Tenorio’s The Son of Good Fortune (Ecco, July.) takes a searing and humorous look at an undocumented Filipino mother— a former action movie star—and her pizza-slinging son.
Joker, Maxima’s childhood martial arts instructor, was a grandfather figure to Excel despite their having no blood relation. How do you define family?
Family is whoever. It’s whatever you want, though it demands some degree of investment, concession, and sacrifice. All families require that. While writing this novel, I was interested in the ways family members struggle to find common ground when things are difficult and emotionally fraught, and when they clash on individual needs and desires.
By leaving the Philippines while pregnant with Excel, Maxima attempts to go to great lengths to improve her child’s future prospects. However, her unforeseen early labor keeps him from being born in the U.S. What did you set out to express about citizenship, immigration, and vulnerable populations??
I hope my novel shows immigrants as complicated individuals whose needs and ambitions go beyond nationality. Their status informs their experience, but it doesn’t dictate it. Excel and Maxima get sidetracked by daydreams of love, fame, and adventure, and make mistakes and score small victories along the way. They’re human. As basic as that concept is, it feels important at a time when Asians and Asian-Americans see their dignity and humanity at risk.
First, though, I think our obligation to vulnerable groups is to affirm that their humanity is vital and deserving. In this time of Covid-19, for example, I’m thinking of vulnerable people who are helping society survive in ways they always have—grocery store employees, postal workers, restaurant staff, public transit operators. It’s nice to call them heroes, but I imagine most would prefer to be safe at home.

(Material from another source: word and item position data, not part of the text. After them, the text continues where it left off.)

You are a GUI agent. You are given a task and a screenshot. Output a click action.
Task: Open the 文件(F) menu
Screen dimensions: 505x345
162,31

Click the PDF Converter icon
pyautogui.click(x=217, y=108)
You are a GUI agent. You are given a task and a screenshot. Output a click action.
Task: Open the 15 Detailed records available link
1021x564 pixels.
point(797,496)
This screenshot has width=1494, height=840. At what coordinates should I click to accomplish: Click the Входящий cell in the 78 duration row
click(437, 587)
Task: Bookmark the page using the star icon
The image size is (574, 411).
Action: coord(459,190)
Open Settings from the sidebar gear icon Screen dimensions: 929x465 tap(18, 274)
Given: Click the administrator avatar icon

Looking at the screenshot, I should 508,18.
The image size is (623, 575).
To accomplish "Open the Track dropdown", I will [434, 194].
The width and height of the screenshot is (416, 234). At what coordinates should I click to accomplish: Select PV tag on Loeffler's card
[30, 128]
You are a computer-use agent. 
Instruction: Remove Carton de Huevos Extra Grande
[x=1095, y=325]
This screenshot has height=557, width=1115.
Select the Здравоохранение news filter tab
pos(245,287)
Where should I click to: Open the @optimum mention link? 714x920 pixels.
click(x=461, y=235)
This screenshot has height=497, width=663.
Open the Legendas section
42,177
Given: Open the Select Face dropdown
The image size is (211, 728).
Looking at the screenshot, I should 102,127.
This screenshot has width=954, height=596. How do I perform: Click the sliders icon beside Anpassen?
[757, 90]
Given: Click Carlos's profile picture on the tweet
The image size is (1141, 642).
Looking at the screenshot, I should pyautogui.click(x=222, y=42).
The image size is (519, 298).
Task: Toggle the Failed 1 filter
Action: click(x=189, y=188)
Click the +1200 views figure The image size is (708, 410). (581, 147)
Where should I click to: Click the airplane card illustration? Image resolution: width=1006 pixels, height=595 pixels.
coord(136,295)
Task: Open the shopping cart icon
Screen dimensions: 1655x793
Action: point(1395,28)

Excel derides one of Maxima’s old films as “bad art.” Does truly bad art exist?
I think an artwork’s value is determined by how a person experiences it. Excel initially thinks Maxima’s Filipino action movies are ridiculously cheesy, but later, when he understands how much he really needs her, he’s able to see, while watching one of her films, just how physically strong and emotionally resilient she is. That he can hit the pause button and literally freeze that moment in time, is quite powerful. Even “bad art,” in an unexpected context, can create an experience that is meaningful, potentially life-changing, and beautiful.